**Problem to solve**
Without any pictures, retype exactly the lines that begin at the one holding "The image size is (1366, 771)." and end at the last line of the data below.

|---|

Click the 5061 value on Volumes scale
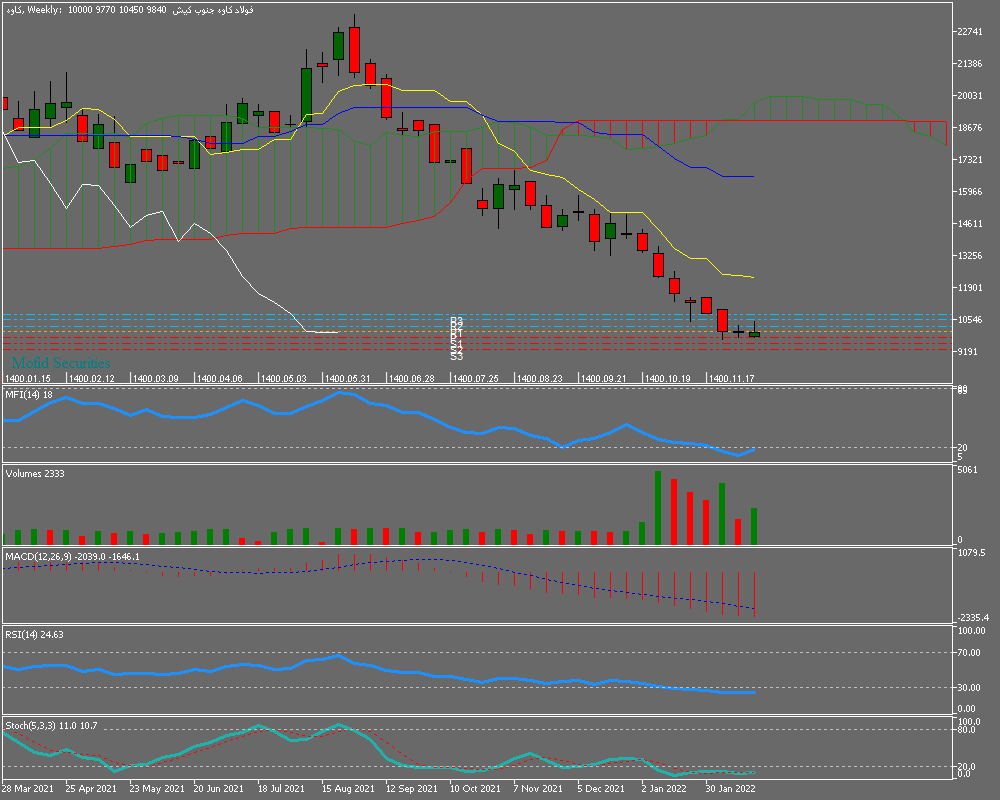Screen dimensions: 1000x800 [x=968, y=469]
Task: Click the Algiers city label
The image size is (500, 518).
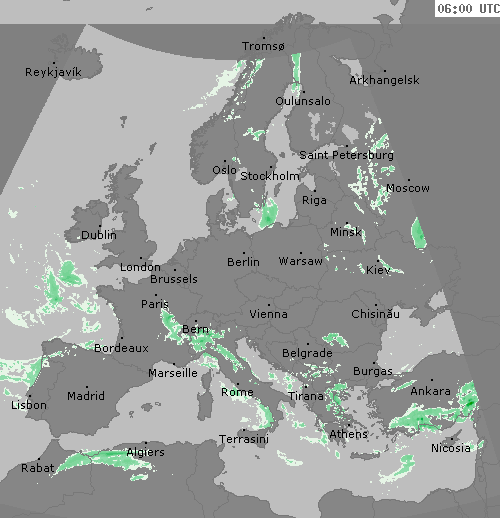Action: coord(146,452)
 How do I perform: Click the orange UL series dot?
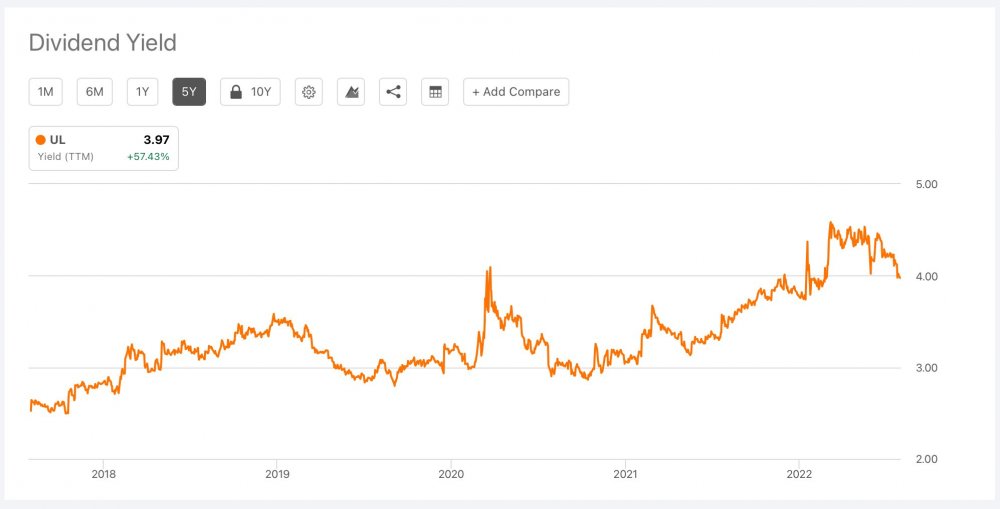click(40, 140)
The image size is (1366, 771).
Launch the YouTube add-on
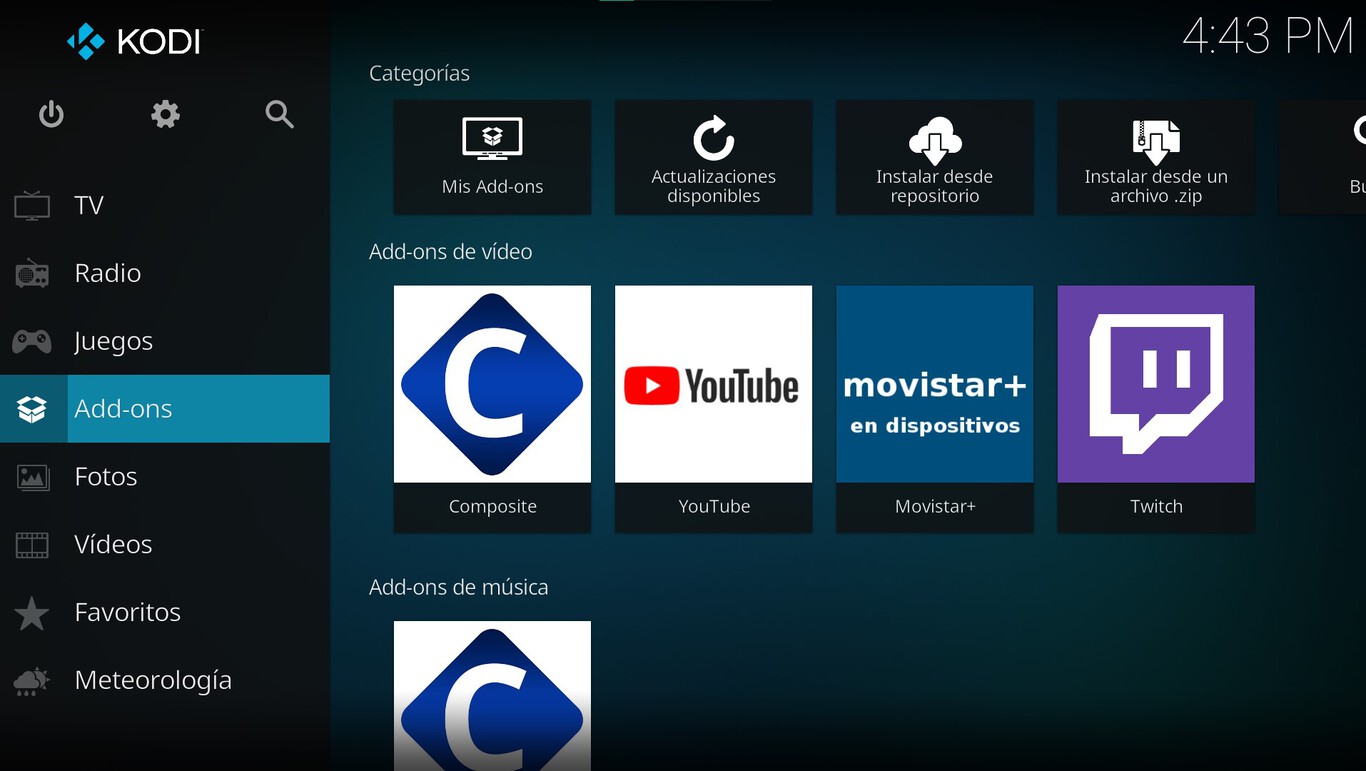click(713, 408)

|---|

**Answer space**
The image size is (1366, 771).
Launch the YouTube add-on
click(713, 408)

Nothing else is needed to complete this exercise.